Two major public sculptures were unveiled yesterday in London to honor the Windrush Generation, the hundreds of thousands of West Indian migrants who moved to the U.K. in the decades after World War II.
A large bronze monument depicting new arrivals from the Caribbean standing on suitcases, by the Jamaican artist Basil Watson, was inaugurated at Waterloo Station. In the London borough of Hackney, Warm Shores, two standalone sculptures by Thomas J. Price, were installed outside the town hall.
The works were made public on Windrush Day, which was first introduced on June 22, 2018, to commemorate the Caribbean arrivals, including those on the Empire Windrush ship that docked in 1948. They made major contributions to the rebuilding of postwar Britain but also faced discrimination.
The official National Windrush Monument by Basil Watson is intended to convey the courage, commitment, and resilience of those who migrated to start new lives in the U.K. between 1948 and 1971, when the Immigration Act was introduced. The work was made possible through £1 million funding from the Department for Levelling Up, Housing and Communities.

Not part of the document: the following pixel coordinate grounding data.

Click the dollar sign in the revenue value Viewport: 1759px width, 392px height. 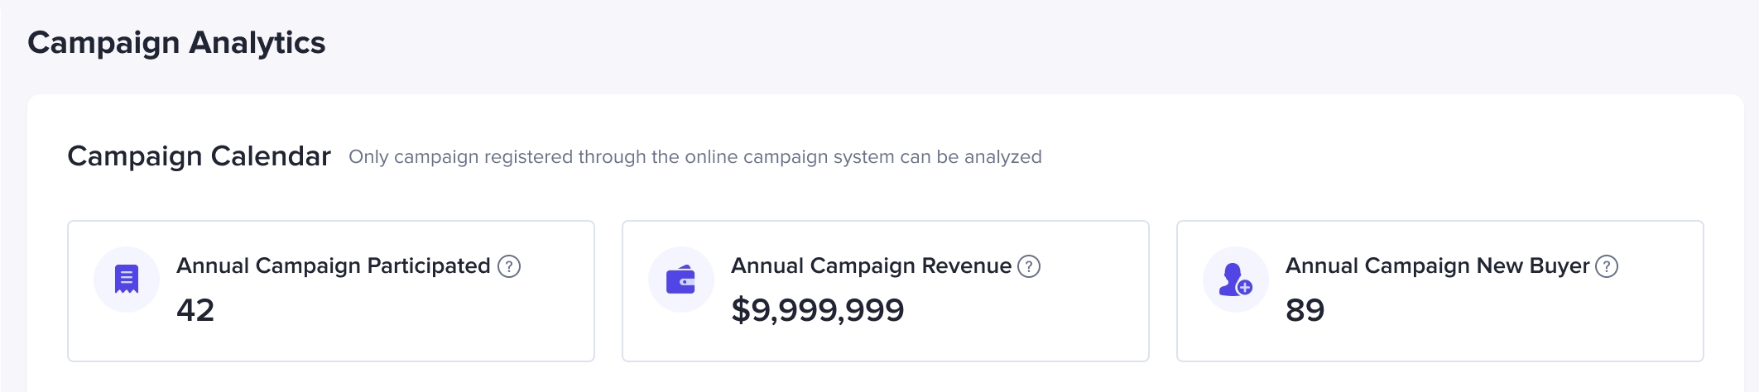(x=740, y=310)
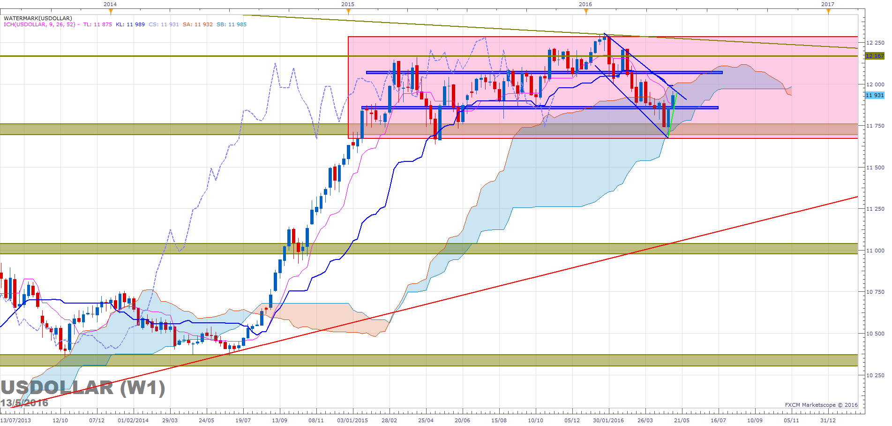Click the 11 000 label on price axis
Viewport: 892px width, 426px height.
(x=875, y=251)
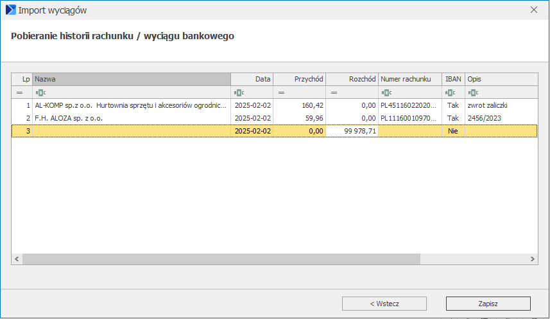
Task: Click the horizontal scrollbar left arrow
Action: point(17,259)
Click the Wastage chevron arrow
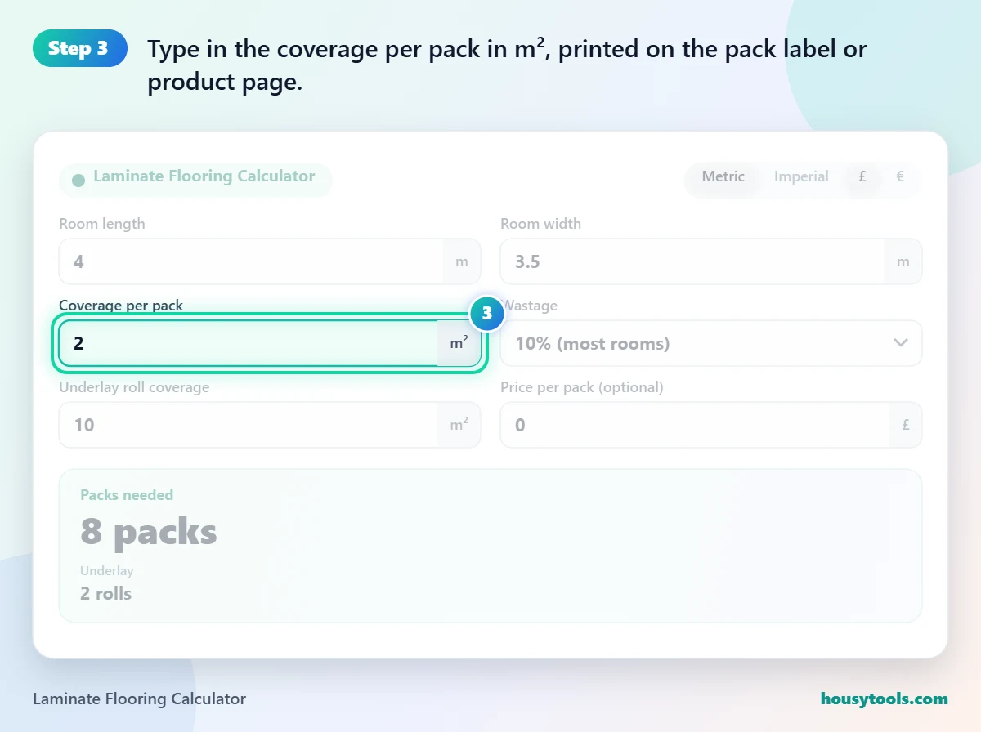The image size is (981, 732). 901,343
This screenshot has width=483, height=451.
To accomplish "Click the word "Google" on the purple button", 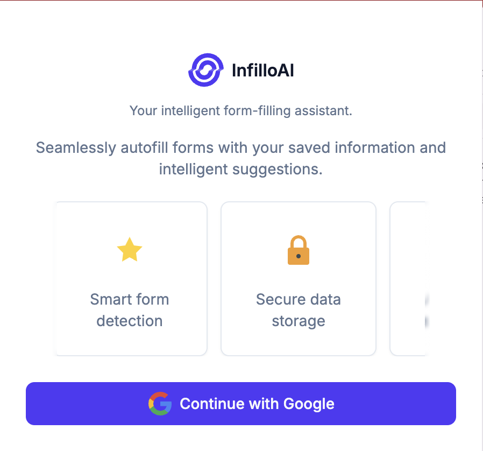I will pos(309,404).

“My parents, along with a great many others, took the long arduous voyage from the Caribbean with very little or nothing other than their aspirations, their courage, and a promise of opportunity for advancement,” said Watson. “Despite many challenges, they spread their culture across Britain influencing many aspects of society.”

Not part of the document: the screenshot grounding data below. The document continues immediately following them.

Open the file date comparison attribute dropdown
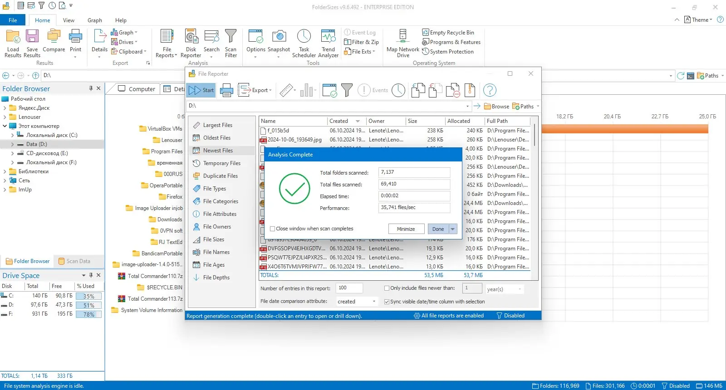 pyautogui.click(x=357, y=302)
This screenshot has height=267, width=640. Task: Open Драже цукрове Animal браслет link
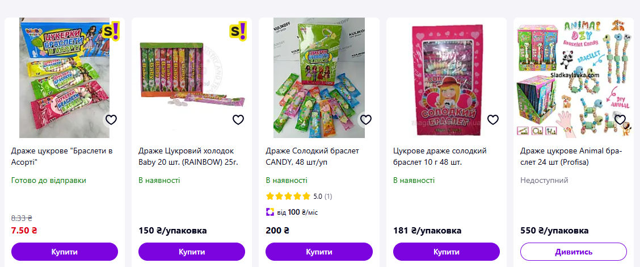point(571,157)
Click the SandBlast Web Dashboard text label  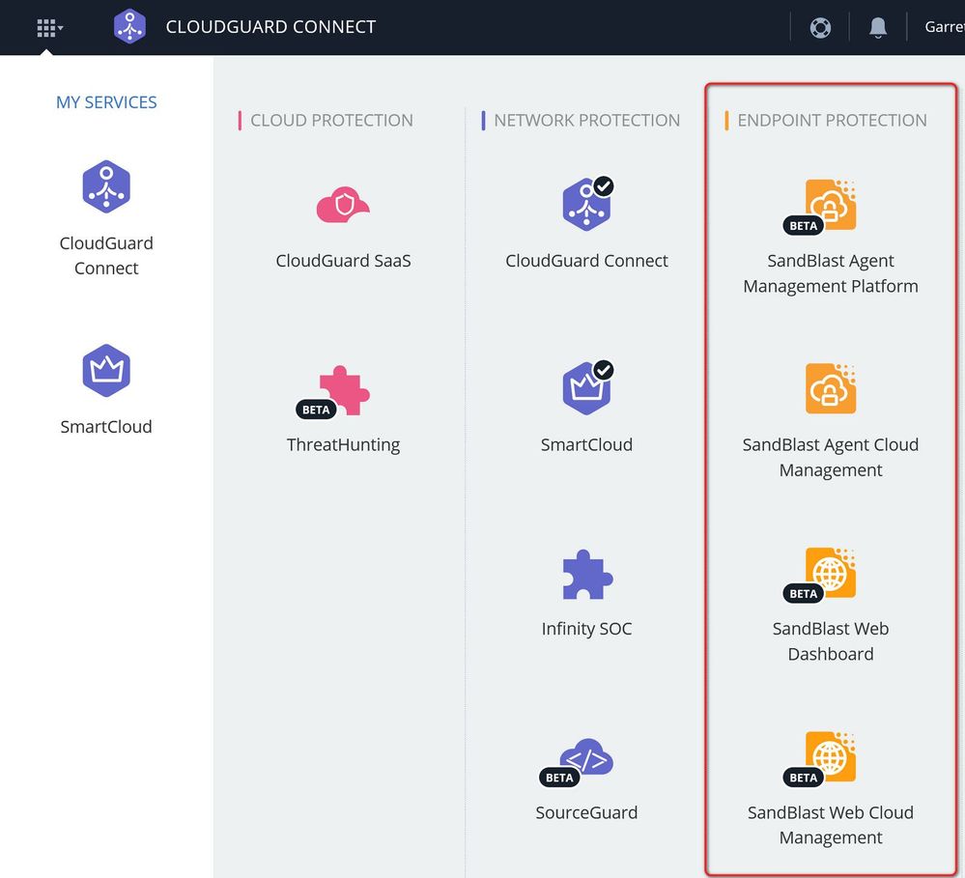pyautogui.click(x=830, y=641)
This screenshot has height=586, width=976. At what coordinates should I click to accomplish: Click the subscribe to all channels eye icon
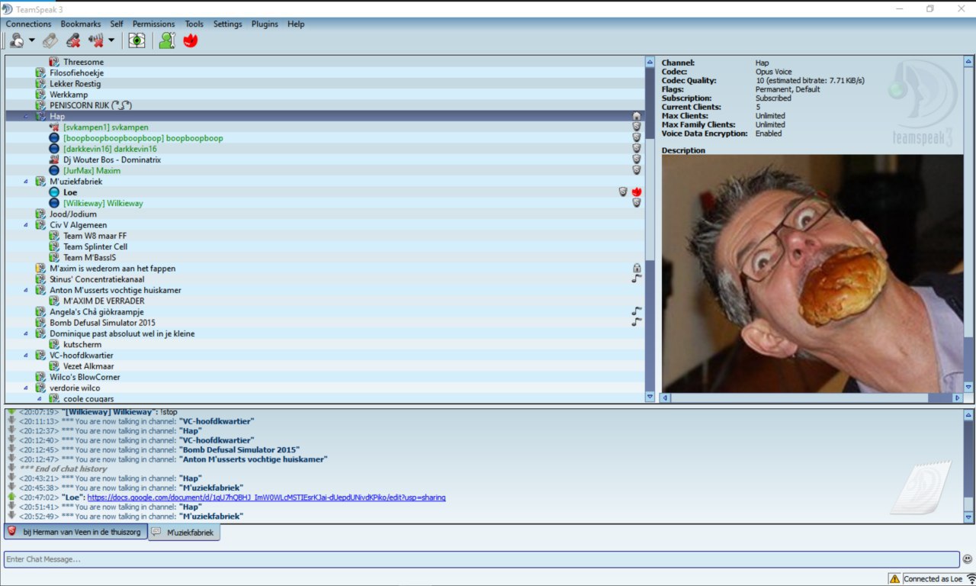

Thomas J. Price won the Hackney Windrush Art Commission in 2020 for his proposal to depict the Windrush Generation and their descendants. In May 2021, he invited Hackney residents with a personal connection to Windrush to be digitally photographed with a 3D-scanning device. The information gathered about clothing, features, and stature were all used in composite to inform the final two large-scale bronze sculptures of a man and a woman.
“It is important that my figures are not placed on plinths, to disrupt a sense of hierarchy that surrounds many public monuments,” said Price. “They exist amongst the public and daily life and are an extension of the people who inhabit these spaces.”